THE TASK — Copy the passage from "DAMASCUS (Reuters) –" to "concealed by newspaper." in the article on the Syrian author, and switch "cigarette" to "pipe".

TEXT PROVIDED —
START

Syrian author clashes with censors, urges liberty

BEIRUT, LEBANON – JULY 6, 2012: Syrian novelist, screenwriter and poet Khaled Khalifa poses during a portrait session while attending Hay Literary Festival on July 6, 2012 in Beirut, Lebanon. His 2006 novel In Praise of Hatred attracted worldwide media attention and was a finalist for the International Prize for Arabic Fiction,and has been banned in Syria. It has been published in French, Italian, Dutch, Norwegian and more recently in Spanish. (Photo by Kaveh Kazemi/Getty Images)

DAMASCUS (Reuters) – Author Khaled Khalifa tested the limits of freedom of expression in Syria with a novel exploring the government’s battle against Islamist militants in the 1980s.

His “In Praise of Hatred,” published in Beirut, is officially banned in his own country.

“They say the book is not permitted,” said the 43-year-old Syrian, smoking a cigarette as he leafed through a copy of the novel, its front cover concealed by newspaper.

Nevertheless, owning a copy of the book, which deals with a highly sensitive chapter in Syria’s recent past, is unlikely to land you in trouble with the authorities, Khalifa said.

“Having a book banned is something normal,” he said, adding that it is not always clear what will make it past the censors.

“In Praise of Hatred” probably upset them because of its examination of the ideology of Islamist militants who challenged the rule of late President Hafez al-Assad, said Khalifa.

“It is a very sensitive conflict, the price of which we are still paying,” he said, speaking at the Damascus cafe where he spends most afternoons writing.

“There has been no national reconciliation or clear discussion to define responsibility for this conflict and who is responsible for the deaths of thousands of people.”

END

Target pointing data —

START

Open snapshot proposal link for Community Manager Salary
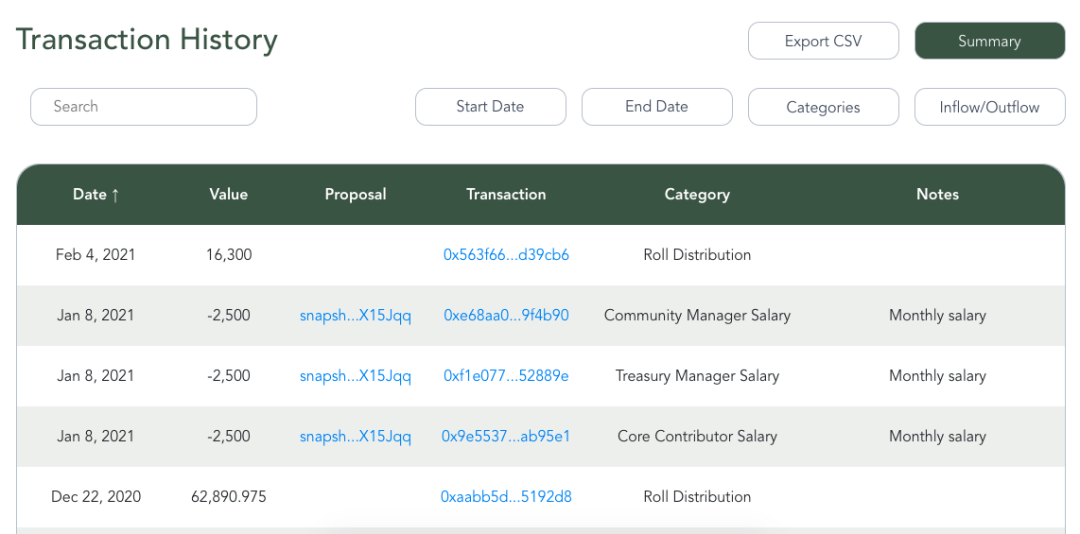Image resolution: width=1080 pixels, height=534 pixels. 355,316
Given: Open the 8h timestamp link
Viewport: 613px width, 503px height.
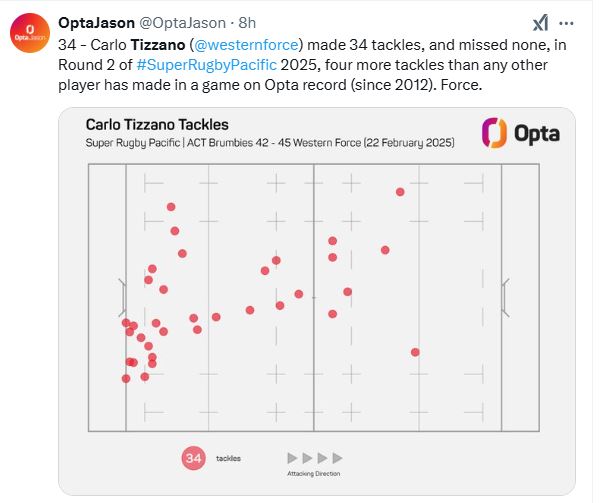Looking at the screenshot, I should pos(247,23).
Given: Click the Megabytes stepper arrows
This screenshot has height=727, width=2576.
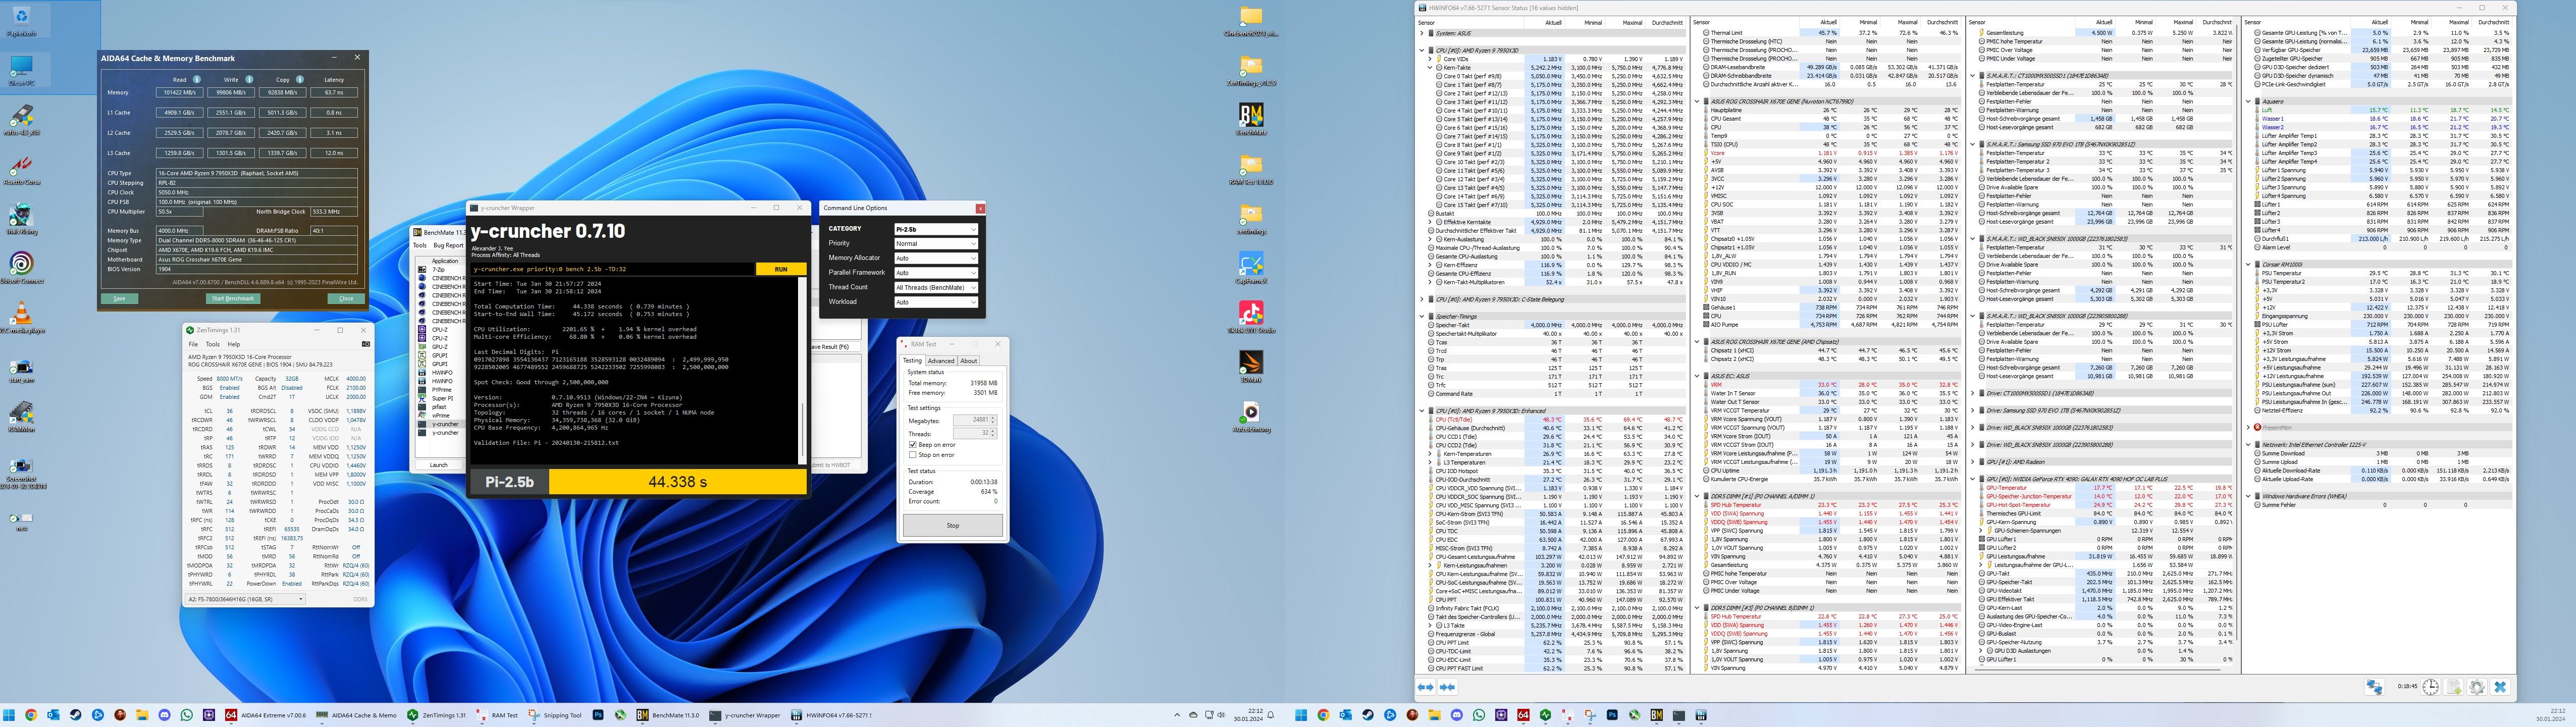Looking at the screenshot, I should 994,420.

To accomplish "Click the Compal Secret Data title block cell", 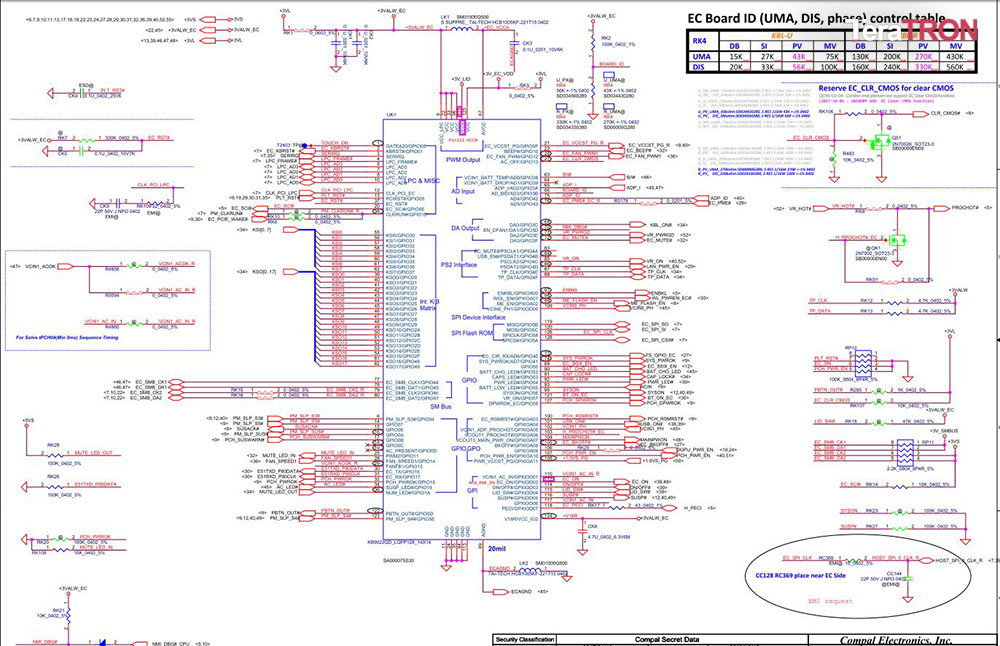I will point(666,639).
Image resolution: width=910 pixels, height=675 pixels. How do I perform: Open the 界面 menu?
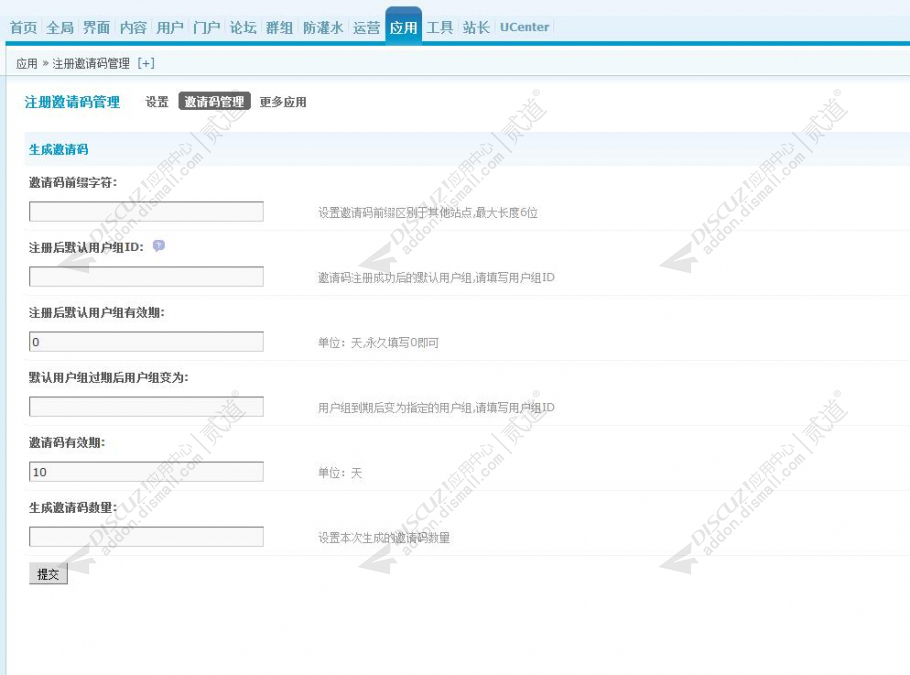point(94,28)

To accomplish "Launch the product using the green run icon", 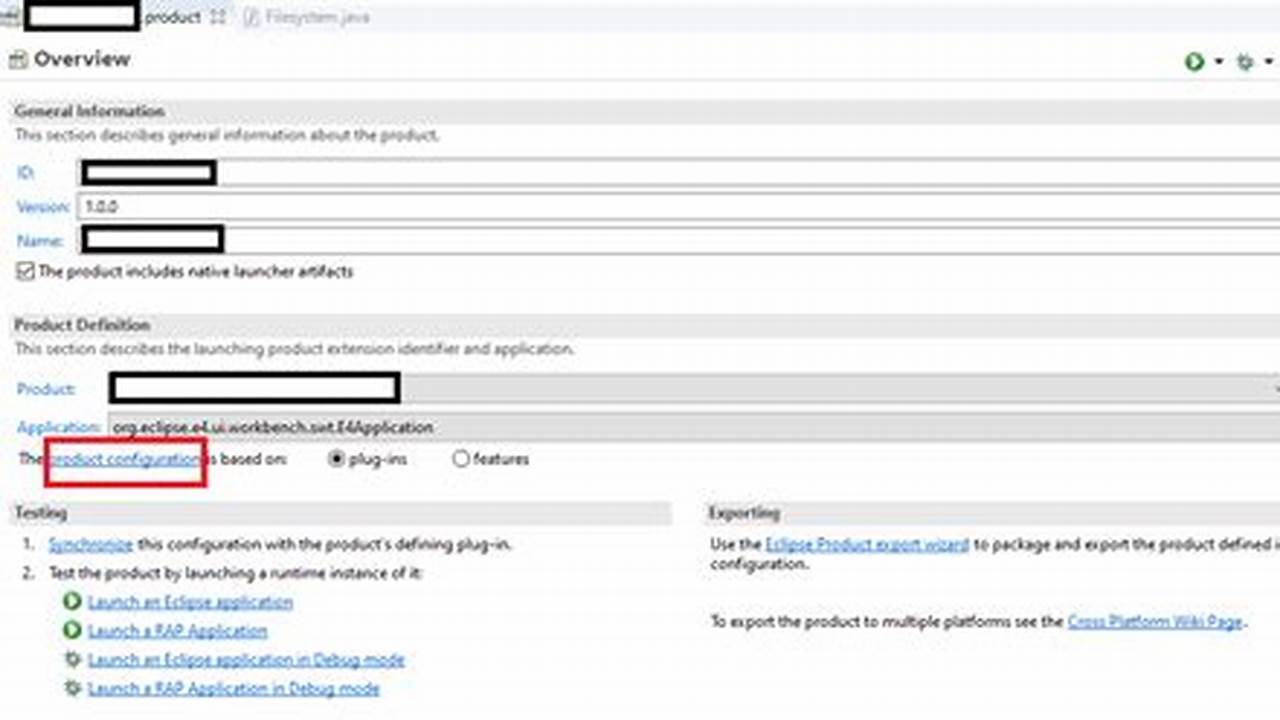I will tap(1196, 61).
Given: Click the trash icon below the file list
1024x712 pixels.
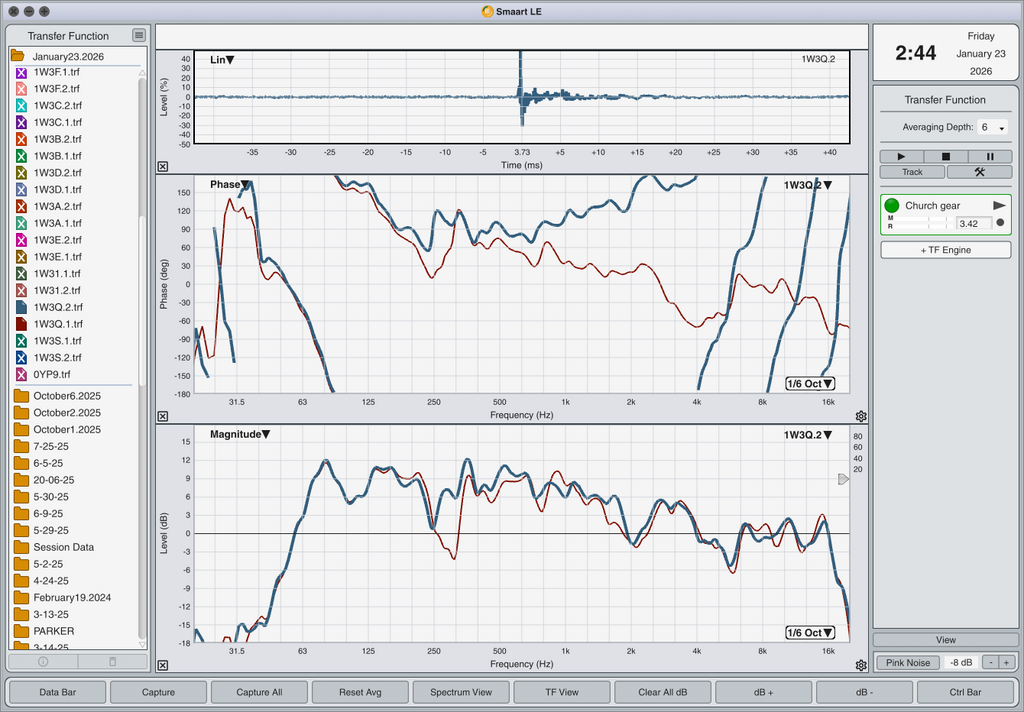Looking at the screenshot, I should (x=112, y=661).
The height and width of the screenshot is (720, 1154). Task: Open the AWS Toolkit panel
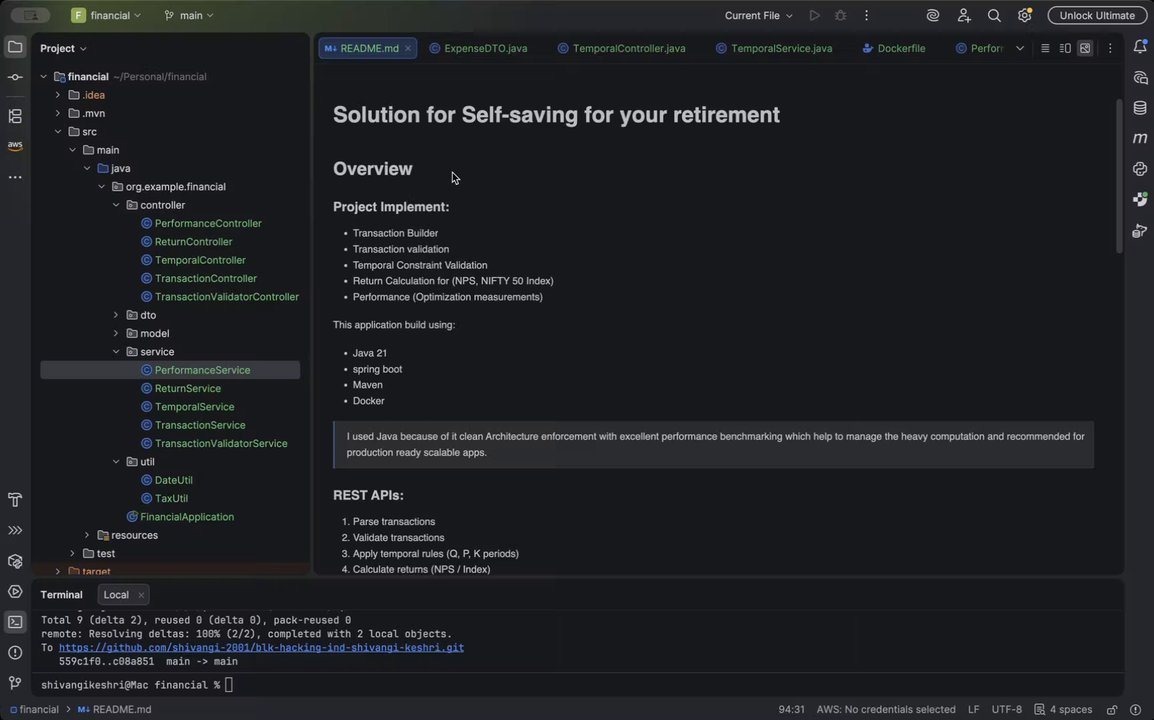pyautogui.click(x=15, y=146)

END

RESPONSE TO THE TASK —
DAMASCUS (Reuters) – Author Khaled Khalifa tested the limits of freedom of expression in Syria with a novel exploring the government’s battle against Islamist militants in the 1980s.

His “In Praise of Hatred,” published in Beirut, is officially banned in his own country.

“They say the book is not permitted,” said the 43-year-old Syrian, smoking a pipe as he leafed through a copy of the novel, its front cover concealed by newspaper.